GIVEN TEXT:

David Mackenzie’s terrifically tense Western Hell or High Water is set in the present, but it keeps emphasizing that in some key ways, life hasn’t changed in West Texas since pioneer days. One old-timer hitches up his horse at a gas station as if he was hitting up the local saloon in some dusty frontier town. Another rider, herding cattle ahead of a raging prairie fire, pauses to openly marvel that he’s still doing this in the 21st century. A Texas Ranger makes a convincing case comparing the predatory lending habits and subsequent foreclosures of West Texas banks to the Army forcibly pushing Native Americans off their land. And at one point, it becomes clear that half the men in the region carry concealed weapons, and they’re willing to form an old-fashioned posse for a high-speed chase on a moment’s notice.
The attitude toward guns, steers, and land aren’t the only parts of Hell or High Water that draw an unbroken line back to the Old West. The characters’ macho codes are just as old-school and unspoken. Bank-robbing brothers Tanner (Ben Foster) and Toby Howard (Chris Pine) are a modern version of Butch Cassidy and the Sundance Kid, with just as little need to talk about why they do what they do. Even at their most frustrated and fractious, they have a silent devotion for each other, and they guard each other’s backs. Marcus Hamilton (Jeff Bridges), the aging Ranger chasing the Howard brothers, similarly has a bluff, blunt relationship with his partner Alberto (Gil Birmingham). Their banter seems to border on enmity: Marcus makes consciously racist jokes about Alberto’s Mexican / Native American heritage, and Alberto answers with snide commentary about Marcus’ impending forced retirement and probable looming death. Marcus’ ugly teasing hides softer emotions. Alberto may not be so respectful, or so forgiving. But the two men are still partners, and they work together without reserve when it counts.

SUPPLIED INFORMATION:
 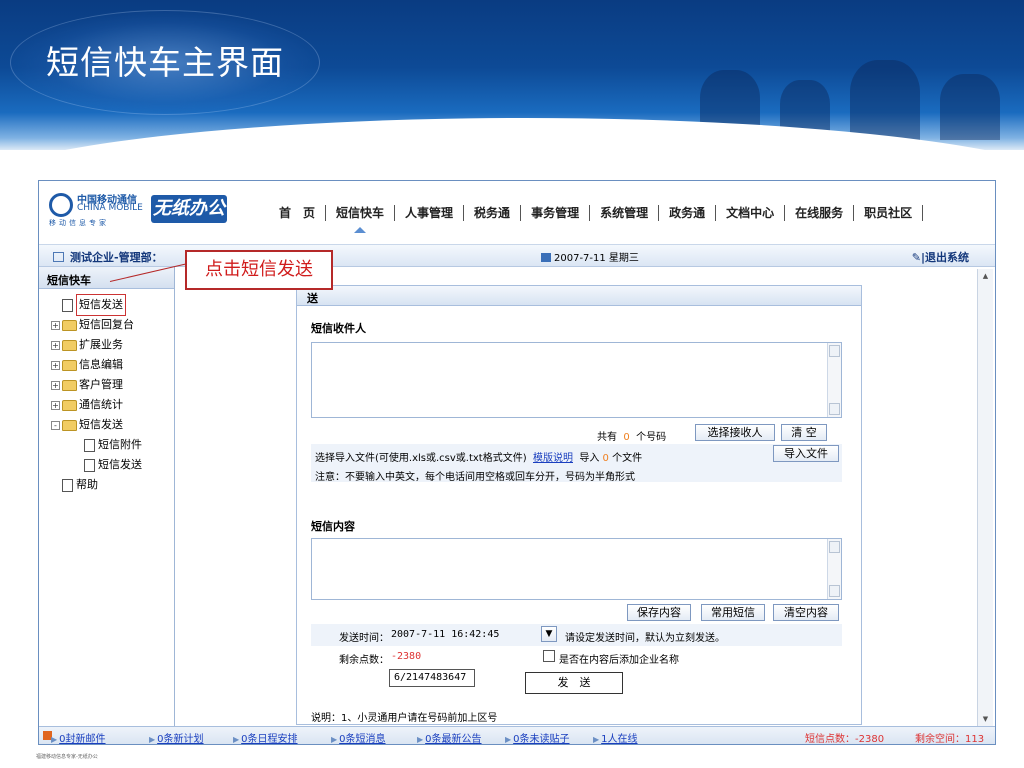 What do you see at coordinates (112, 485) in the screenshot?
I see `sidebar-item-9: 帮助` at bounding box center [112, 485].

==

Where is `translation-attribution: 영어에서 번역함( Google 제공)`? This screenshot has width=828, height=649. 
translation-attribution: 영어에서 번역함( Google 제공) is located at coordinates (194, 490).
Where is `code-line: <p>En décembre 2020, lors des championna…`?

==

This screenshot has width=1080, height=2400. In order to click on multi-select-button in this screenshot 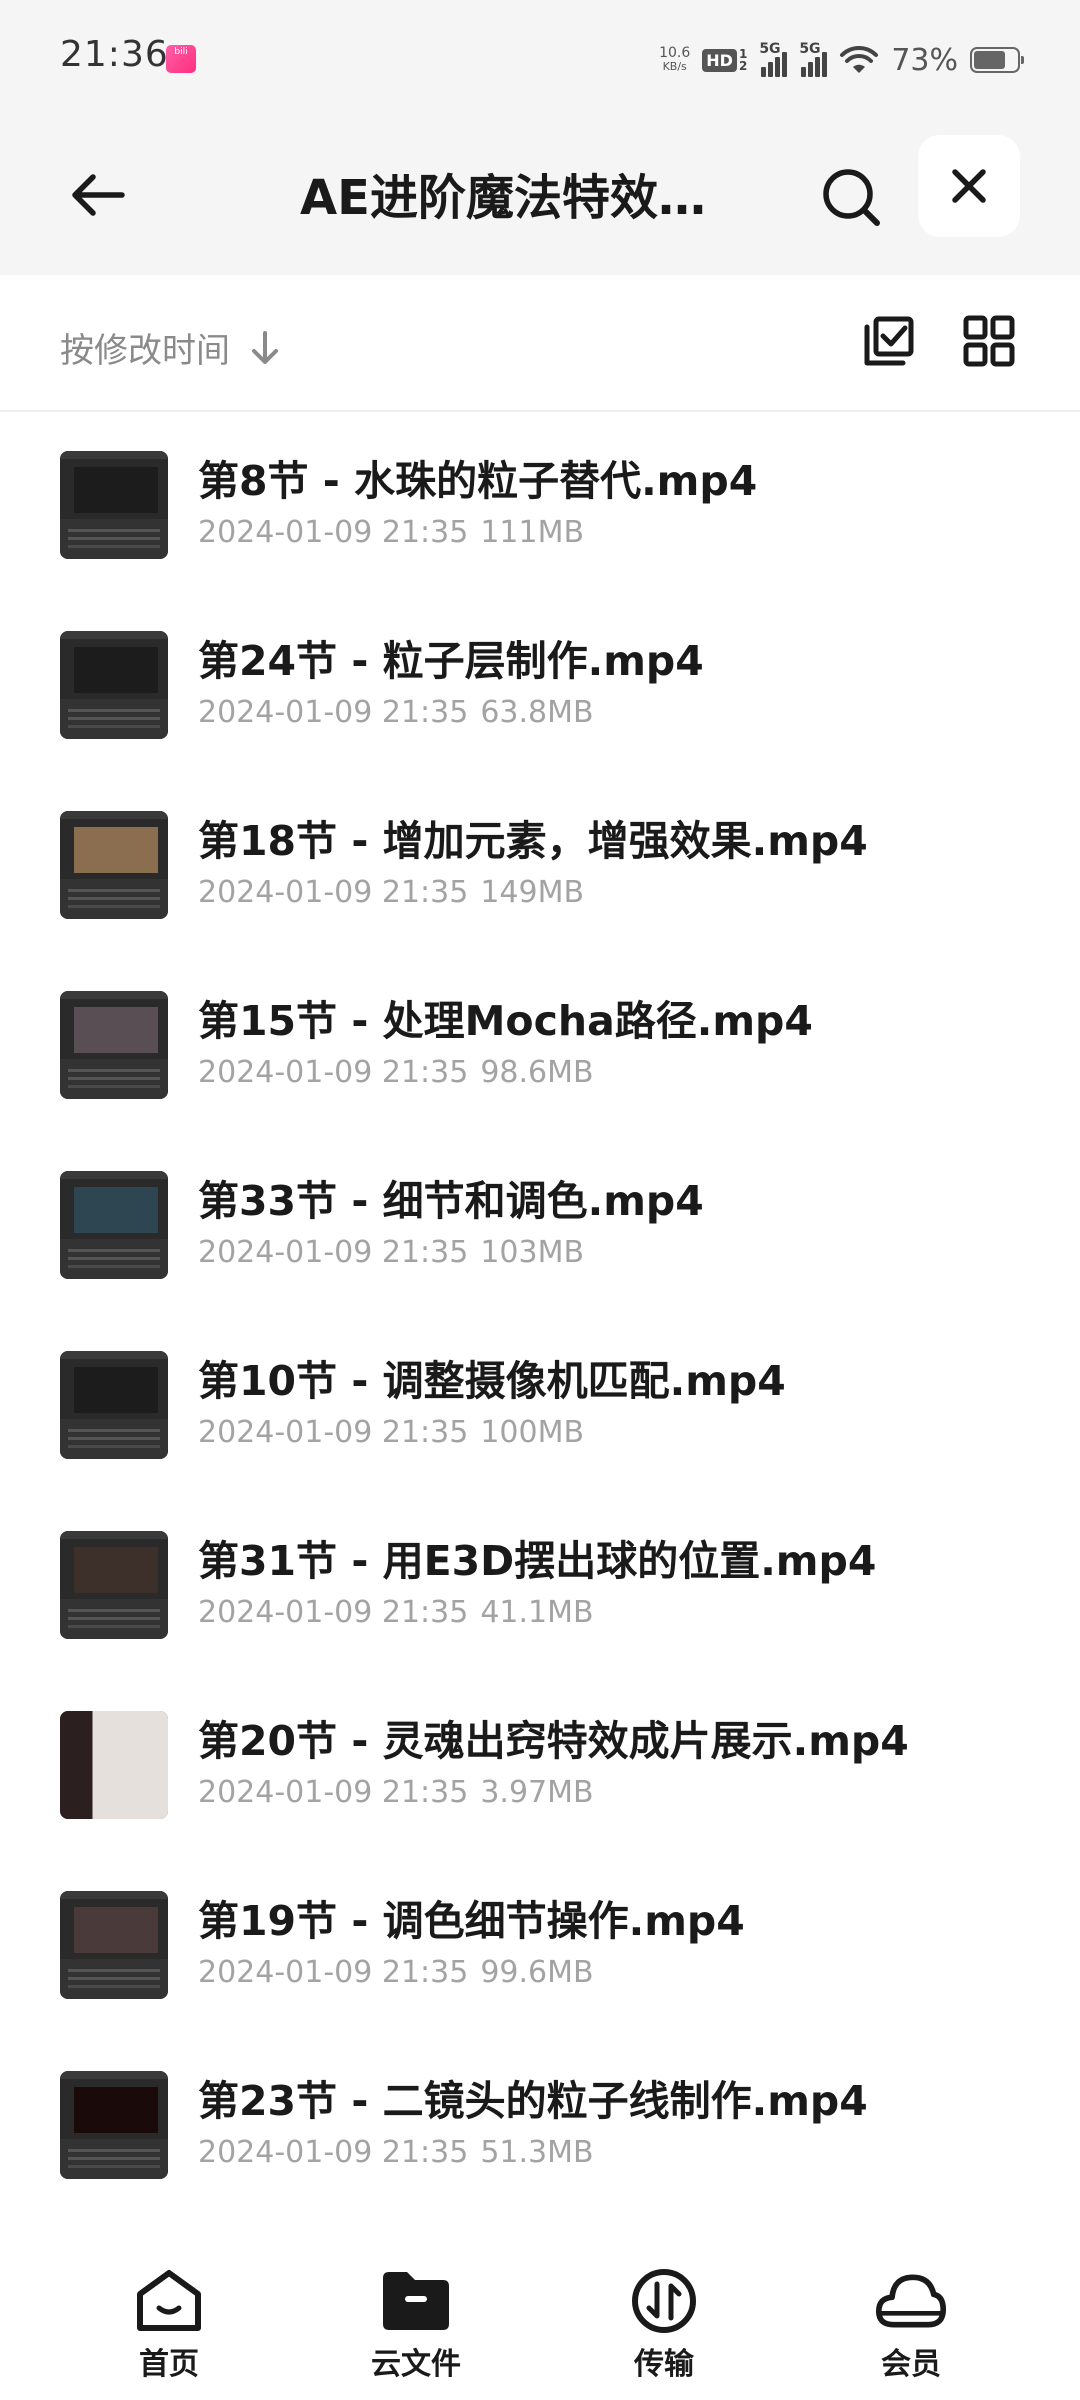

WHAT THE TASK ASKS:
Rewrite the film review above from "David Mackenzie’s terrifically" up to and including "a moment’s notice.", replacing "West Texas" with "New Mexico".

WRITTEN REPLY:
David Mackenzie’s terrifically tense Western Hell or High Water is set in the present, but it keeps emphasizing that in some key ways, life hasn’t changed in New Mexico since pioneer days. One old-timer hitches up his horse at a gas station as if he was hitting up the local saloon in some dusty frontier town. Another rider, herding cattle ahead of a raging prairie fire, pauses to openly marvel that he’s still doing this in the 21st century. A Texas Ranger makes a convincing case comparing the predatory lending habits and subsequent foreclosures of New Mexico banks to the Army forcibly pushing Native Americans off their land. And at one point, it becomes clear that half the men in the region carry concealed weapons, and they’re willing to form an old-fashioned posse for a high-speed chase on a moment’s notice.